Supplied passage:
- - -

Audio By Carbonatix
Every year, when WASSCE results are released, Ghana erupts into the same familiar debates: Did the national pass rate go up or down? Is Free SHS working or failing? Almost always, the conversation revolves around one number: THE NATIONAL AVERAGE. But our obsession with this single figure hides more than it reveals.
The truth is simple:Â national averages tell us nothing about what is really driving performance in our schools.
Beneath the headlines sit hundreds of Senior High Schools performing at dramatically different levels. Some continue to excel, recording four-credit pass rates of 60 to 90 per cent.
Others have been stuck below 20 per cent for years. If we continue fixating on national averages, we will never understand the real forces shaping our educational outcomes.

A recent look at school-level WASSCE performance between 2017 and 2023 (shown in a cluster of anonymised schools labelled AA to JJ) makes this painfully clear. While schools such as AA, BB, HH, II and JJ consistently push national averages upward, others like CC, DD, EE and FF rarely cross the 20 per cent mark. Their chronic underperformance drags the national average down year after year.
Yet when the national results are announced, we never ask the most important question:
Which schools improved, which declined, and why?
It is the same mistake economists would make if they tried to analyse inflation without looking at the specific items driving prices up or down. To understand inflation, you do not examine the overall rate alone; you break it down. Is it food? Transport? Rent? Only then can you craft targeted solutions.
Education is no different.
If we want to raise national WASSCE performance, we must abandon the lazy comfort of national averages and embrace the hard work of MICRO-LEVEL ANALYSIS. Policymakers must be able to point clearly to which schools are improving, which are deteriorating, and what factors, teachers, facilities, leadership, and student preparation, explain the differences.

- - -

Record extracts:
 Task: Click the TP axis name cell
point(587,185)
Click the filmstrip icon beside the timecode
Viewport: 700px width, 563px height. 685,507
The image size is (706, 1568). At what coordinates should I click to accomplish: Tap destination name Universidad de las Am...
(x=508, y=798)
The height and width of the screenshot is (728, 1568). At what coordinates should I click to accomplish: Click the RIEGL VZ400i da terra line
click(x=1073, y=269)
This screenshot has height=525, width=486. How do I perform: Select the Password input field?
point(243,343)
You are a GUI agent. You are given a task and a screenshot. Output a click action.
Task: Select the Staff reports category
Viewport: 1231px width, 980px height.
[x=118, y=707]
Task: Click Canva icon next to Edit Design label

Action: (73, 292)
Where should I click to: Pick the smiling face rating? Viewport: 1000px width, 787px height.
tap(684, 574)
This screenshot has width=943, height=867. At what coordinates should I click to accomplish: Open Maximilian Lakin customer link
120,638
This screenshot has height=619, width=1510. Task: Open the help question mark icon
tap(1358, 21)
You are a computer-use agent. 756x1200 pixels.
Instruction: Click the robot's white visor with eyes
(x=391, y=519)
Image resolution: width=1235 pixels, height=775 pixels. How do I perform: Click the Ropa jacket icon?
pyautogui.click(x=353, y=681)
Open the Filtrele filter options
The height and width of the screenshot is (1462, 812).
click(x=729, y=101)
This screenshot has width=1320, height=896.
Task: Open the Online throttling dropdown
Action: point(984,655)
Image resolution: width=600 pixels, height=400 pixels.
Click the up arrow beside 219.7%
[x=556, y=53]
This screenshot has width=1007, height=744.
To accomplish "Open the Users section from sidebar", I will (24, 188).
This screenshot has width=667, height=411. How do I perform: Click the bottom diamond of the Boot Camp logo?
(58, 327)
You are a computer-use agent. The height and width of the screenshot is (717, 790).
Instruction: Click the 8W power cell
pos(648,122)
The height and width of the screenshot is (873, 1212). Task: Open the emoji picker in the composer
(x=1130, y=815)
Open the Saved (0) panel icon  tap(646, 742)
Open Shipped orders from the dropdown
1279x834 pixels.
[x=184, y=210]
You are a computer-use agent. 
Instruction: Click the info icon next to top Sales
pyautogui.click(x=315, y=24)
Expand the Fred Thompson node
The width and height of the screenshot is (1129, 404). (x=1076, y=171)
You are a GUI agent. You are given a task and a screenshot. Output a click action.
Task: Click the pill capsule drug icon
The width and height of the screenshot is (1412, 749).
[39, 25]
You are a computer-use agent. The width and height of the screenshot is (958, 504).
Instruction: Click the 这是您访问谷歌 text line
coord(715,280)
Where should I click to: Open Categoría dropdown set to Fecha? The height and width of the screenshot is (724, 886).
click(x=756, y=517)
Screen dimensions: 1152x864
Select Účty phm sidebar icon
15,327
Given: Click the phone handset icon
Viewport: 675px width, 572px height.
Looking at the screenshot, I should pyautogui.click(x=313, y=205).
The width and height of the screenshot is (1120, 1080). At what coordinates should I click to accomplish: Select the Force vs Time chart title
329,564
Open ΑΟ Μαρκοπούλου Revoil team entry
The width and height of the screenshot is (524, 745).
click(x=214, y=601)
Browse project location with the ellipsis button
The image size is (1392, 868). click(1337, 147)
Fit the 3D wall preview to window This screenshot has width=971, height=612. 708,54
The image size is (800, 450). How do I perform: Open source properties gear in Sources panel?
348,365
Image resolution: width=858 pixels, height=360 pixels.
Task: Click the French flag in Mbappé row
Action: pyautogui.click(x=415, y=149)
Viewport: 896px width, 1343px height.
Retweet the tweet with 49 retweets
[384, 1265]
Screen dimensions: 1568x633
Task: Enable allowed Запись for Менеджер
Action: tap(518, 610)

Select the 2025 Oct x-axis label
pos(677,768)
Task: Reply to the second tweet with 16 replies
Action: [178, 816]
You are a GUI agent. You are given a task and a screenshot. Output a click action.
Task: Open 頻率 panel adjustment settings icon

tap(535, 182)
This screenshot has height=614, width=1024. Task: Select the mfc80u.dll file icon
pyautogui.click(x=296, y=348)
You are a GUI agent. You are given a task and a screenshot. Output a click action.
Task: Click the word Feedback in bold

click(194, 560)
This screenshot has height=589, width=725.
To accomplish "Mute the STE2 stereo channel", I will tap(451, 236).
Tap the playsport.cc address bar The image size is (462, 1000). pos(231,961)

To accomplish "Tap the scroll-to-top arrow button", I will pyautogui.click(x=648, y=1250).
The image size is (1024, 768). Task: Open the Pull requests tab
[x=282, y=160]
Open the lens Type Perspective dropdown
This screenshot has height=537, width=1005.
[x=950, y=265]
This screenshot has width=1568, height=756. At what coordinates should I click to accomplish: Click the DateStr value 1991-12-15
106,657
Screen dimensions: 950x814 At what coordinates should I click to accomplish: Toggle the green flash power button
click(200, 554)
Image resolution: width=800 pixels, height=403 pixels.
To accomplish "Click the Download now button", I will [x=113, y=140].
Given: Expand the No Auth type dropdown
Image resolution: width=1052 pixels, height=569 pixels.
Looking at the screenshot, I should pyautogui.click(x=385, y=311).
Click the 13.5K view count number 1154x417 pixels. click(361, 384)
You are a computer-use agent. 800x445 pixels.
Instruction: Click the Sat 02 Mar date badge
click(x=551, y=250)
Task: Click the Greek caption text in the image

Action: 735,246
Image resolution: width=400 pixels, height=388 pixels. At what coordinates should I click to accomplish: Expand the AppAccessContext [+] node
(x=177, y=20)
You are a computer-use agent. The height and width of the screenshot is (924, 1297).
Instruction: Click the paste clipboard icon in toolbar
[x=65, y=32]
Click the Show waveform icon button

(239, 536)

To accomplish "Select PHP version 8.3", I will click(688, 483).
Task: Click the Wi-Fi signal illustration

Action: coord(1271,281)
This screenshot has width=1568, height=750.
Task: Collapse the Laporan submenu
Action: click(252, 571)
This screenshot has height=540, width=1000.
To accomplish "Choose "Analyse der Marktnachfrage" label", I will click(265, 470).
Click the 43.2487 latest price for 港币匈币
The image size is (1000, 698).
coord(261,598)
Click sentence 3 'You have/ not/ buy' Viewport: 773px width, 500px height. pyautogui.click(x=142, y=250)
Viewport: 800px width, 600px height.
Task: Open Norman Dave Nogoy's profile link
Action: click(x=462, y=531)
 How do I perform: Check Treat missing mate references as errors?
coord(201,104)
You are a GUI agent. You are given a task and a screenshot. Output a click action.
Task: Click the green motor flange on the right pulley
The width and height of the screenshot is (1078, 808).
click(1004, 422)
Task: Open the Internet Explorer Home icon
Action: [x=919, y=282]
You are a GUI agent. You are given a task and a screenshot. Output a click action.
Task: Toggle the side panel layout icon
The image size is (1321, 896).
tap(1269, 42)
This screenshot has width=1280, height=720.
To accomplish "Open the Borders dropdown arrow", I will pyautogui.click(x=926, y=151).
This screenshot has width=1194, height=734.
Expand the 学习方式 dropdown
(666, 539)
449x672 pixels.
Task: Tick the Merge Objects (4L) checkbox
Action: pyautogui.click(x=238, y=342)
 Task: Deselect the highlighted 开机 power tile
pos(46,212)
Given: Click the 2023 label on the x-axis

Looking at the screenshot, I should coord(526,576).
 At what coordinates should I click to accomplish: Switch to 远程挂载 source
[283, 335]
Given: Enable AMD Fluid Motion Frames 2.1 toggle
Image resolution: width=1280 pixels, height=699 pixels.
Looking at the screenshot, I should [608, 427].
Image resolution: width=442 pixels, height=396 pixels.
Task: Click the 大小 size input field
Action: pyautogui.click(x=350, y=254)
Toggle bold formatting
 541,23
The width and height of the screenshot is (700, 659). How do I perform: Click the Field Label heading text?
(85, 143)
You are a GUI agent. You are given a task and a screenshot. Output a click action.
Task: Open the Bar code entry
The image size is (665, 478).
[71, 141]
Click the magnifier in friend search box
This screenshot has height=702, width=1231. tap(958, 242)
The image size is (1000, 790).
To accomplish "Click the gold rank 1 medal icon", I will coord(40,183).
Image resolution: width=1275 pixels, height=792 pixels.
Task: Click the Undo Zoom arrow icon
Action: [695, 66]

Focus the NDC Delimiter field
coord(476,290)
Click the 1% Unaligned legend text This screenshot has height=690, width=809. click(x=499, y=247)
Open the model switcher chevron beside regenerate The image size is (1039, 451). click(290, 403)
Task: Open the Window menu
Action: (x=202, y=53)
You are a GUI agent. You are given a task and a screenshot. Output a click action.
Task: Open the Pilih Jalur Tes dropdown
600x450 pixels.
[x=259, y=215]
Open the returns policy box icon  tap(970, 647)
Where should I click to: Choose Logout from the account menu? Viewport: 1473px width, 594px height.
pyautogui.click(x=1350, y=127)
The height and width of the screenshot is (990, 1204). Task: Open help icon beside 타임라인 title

- - -

Activity 1: In the article on WASSCE results, which anonymised schools rarely cross the 20 per cent mark?
Activity 2: Resume the article on WASSCE results from the point where it stops.
The records have no connection to the text.

Expected answer 1: CC, DD, EE and FF.

Expected answer 2:
This is how real interventions are designed.
A school that has recorded 8 per cent pass rates for five straight years does not need the same support as a school steadily performing at 70 per cent. Yet our policies often treat them as though they face the same challenges.
They do not. Until the Ministry of Education and the Ghana Education Service shift from broad national conversations to detailed school-level diagnostics, many struggling schools will continue to be invisible in the data and in the policy response.
Ghana does not have a national performance crisis; it has a distribution crisis. A relatively small group of persistently low-performing schools determines whether the national average rises or falls.
If even a fraction of these schools were supported to move from 10 per cent pass rates to 35 or 40 per cent, the national picture would change dramatically. WASSCE analysis must therefore evolve.
It must stop being an annual ritual of political point-scoring and become a serious exercise in identifying the real drivers of educational performance. A nation that measures properly can intervene properly. A nation that analyses deeply can improve meaningfully.
Until then, Ghana will continue to be fixated on national averages, while ignoring the granular realities that truly shape the future of its children.